Frolov was short and compact, almost fat. I didn’t know what neighborhood he came from. He was almost always quiet. He came to practice alone and left alone. alone, almost always, since the first time we went to practice. He wasn’t there on Volkov’s birthday.

Kuzmenok and Frolov punched each other with their gloves, went to their corners, then touched gloves again.  Kuzmenok threw a right uppercut.  Frolov dodged it, threw a hook to Kuzmenok’s jaw, a cross to his stomach, and gave him a series of jabs. Kuzmenok ran back to his corner, danced in place, ran at Frolov again, faked right, jabbed left, then left again.  Frolov deflected the blow and crossed to his gut.  Kuzmenok gasped and stopped.  Frolov punched him full force in the jaw.  Kuzmenok crashed down to the oil cloth floor of the ring.

“Knockout!” yelled the guys.

Frolov crawled out of the ring.  Somebody patted him on the back.  Frolov didn’t smile.  He wiped sweat from his brow with his glove, which tore open a pimple and spread a little drop of blood.  Kuzmenok got up and crawled out of the ring on the other side.

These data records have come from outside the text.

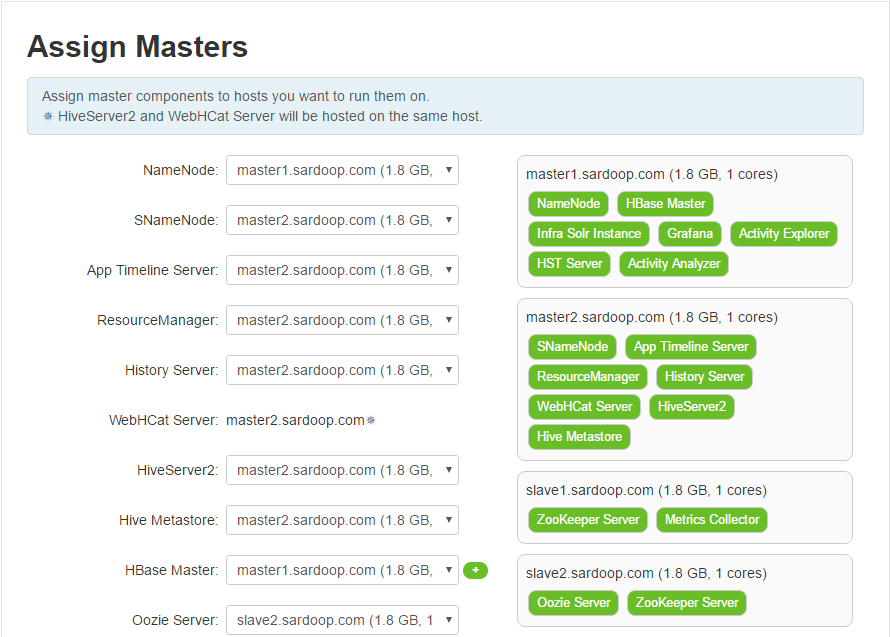Image resolution: width=891 pixels, height=637 pixels.
Task: Expand the ResourceManager host selector
Action: pos(342,320)
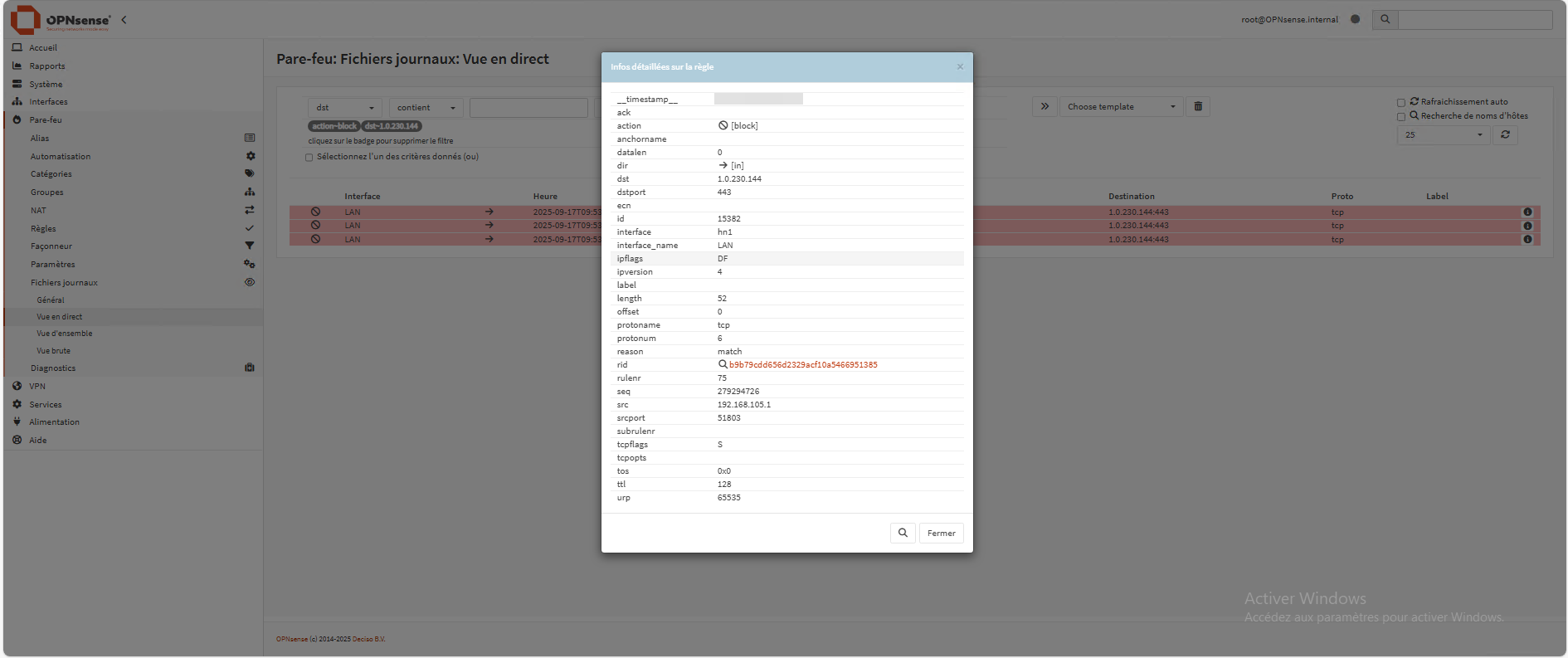1568x658 pixels.
Task: Expand the contient operator dropdown
Action: (426, 108)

“I guess he totally overpowered him,” the trainer looked at Frolov, then at     Kuzmenok.  “I didn’t intend for this to happen.  I thought this bout would be an example of equally matched strength.   Alright, let’s have the next pair get up there…”

Kuzmenok and I went to the bus stop.  He was still all red.  One of his cheeks was swollen.  “He got off easy,” Kuzmenok said.  “That moron trainer had no right to say our match was over.  I would have ended him.”

“He beat you,” I said.

“What?  He did not kick my ass; did you get that?  He just got off easy.  And what, do you think you kicked Skvortsov’s ass?”

“I never said I did.  It was a tie.”

“Ours was a draw, too.”
“Oh right, a draw,” I said.

“Okay, so what if he kicked my ass,” he said.  “But don’t blab about this at school, alright?”

Mama and Papa were sitting in the kitchen eating sausage patties.  Natasha wasn’t home.

“Has training been over long?” asked Mama.

“Forty minutes ago.  I’ve been on my way home since then.”

“It’s best that you come straight home.  Rather than what you do, goofing around out there all evening.  The result of that business is evident in your grade book.  All 3’s and a zero for conduct for the week.  I can’t fathom why he signed up for boxing,” she said to Papa.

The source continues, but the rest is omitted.